When things go wrong, what I’ve learnt from a crap situation

I recently started an e-course for creative businesses. I had high hopes; I’d done other e-courses with the same tutor and got a lot out of them. I made good solid virtual friends that led to us being friends in real life. My creativity blossomed, it worked well for me. The courses had regular emails, regular online events and supportive, lively Facebook groups that went with them.

The last course didn’t work for me because there was no free speech on the Facebook group. Discussion was not encouraged. Comments were allowed on certain subjects at certain times only, comments were moderated, deleted without warning. Every time I posted I felt the tippy toe stress of an abusive relationship – ‘will I annoy them’ going through my head, ‘what will they do?’. What they did do is remove me from the Facebook group, which actually saves me shit loads of stress checking it all the time trying to find out if I had missed something. So that’s good.

I know that some people are able to create great works of art in prison environments. I’m not one of them. I cannot create anything in a moderated world, I can’t be myself if I’m censored. Having been mostly self employed since the age of 18 I’ve managed to build up a lifestyle around my inability to be someone else. Or even pretend to be someone else, really, what you see is what you get.

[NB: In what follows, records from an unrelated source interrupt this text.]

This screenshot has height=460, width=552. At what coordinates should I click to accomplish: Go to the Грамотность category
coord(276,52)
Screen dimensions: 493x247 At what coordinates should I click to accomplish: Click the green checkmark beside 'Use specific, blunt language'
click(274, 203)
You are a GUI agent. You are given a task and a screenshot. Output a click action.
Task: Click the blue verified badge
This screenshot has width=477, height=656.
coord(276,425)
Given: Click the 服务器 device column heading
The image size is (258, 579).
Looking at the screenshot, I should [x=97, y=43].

So what have I learned? The dreadful reminder that being a presence on the internet can go to some peoples heads, and hopefully it will never go to mine. Hopefully someone will tell me if it looks like it’s going to.

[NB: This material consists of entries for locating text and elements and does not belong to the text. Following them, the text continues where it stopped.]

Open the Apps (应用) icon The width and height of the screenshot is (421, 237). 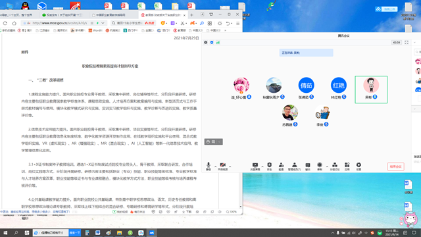tap(347, 167)
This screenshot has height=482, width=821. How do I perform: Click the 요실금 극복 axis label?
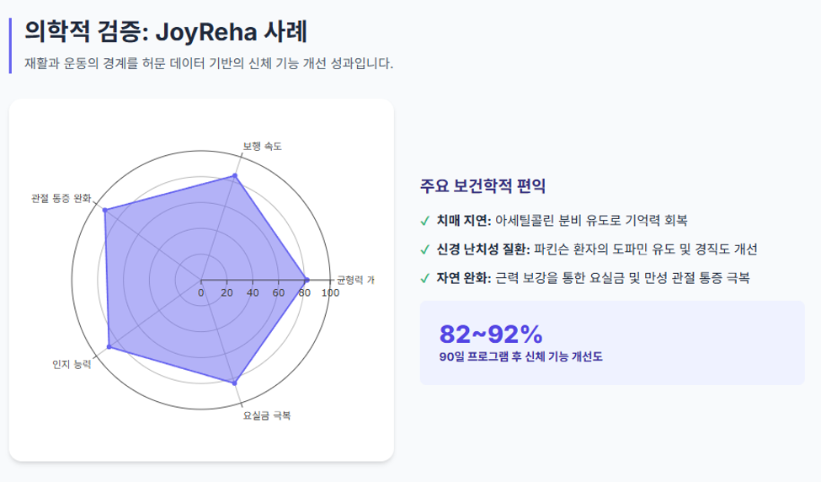pyautogui.click(x=267, y=415)
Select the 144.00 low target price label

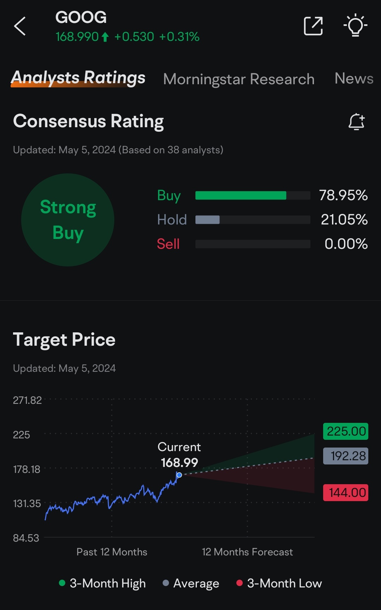(x=346, y=493)
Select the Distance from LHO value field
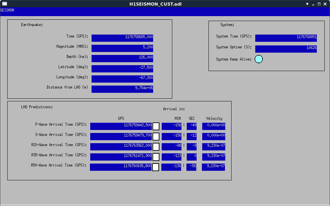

I’ve been reminded that full control of a situation is not necessarily a good thing. Sometimes letting other people in gives you a sense of reality that you might miss being in the middle of it. As a control freak myself (you have to be when you are a single parent) that is a difficult one for me but a good lesson to learn and remember, every time.

I’ve been reminded that even if you really know your stuff, a certain amount of humility can prevent meglomania.

I have run www.lactivist.co.uk  and the other websites in the lactivist empire for the last decade, which included many interviews, (the most exciting one being when the outside broadcast van came to my house because I had no childcare and they really wanted me to speak about breastfeeding on the World Service.) I’ve been complemented by 3 professional business owners, on 3 separate occasions because they were impressed that none of it went to my head. I’m not a prima donna blogger. If I ever become one, someone take me out the back and shoot me, you have my permission.

I’ve learned that in a learning environment with a group, be it on the internet or elsewhere, it’s really important for the members of the class to be able to form as a group, so they feel safe to share and so they are interested in the other people doing the course. This can only work if there can be discussion and comment.  I’ve learned that if I do a course it helps me to have clear tasks and deadlines. These 2 nuggets of info will help me be a better course tutor myself.

I’m still on the course, well maybe not after this post but I’d rather lose the (unrefundable) £95 I paid than my integrity. I’m happy to think of that £95 as payment for the excellent value I got from the previous courses. I have no hard feelings, it just didn’t work for me and I learned a lot from what didn’t work.

I am true to myself and I remain an honest warrior.

Metta is more powerful than weapons.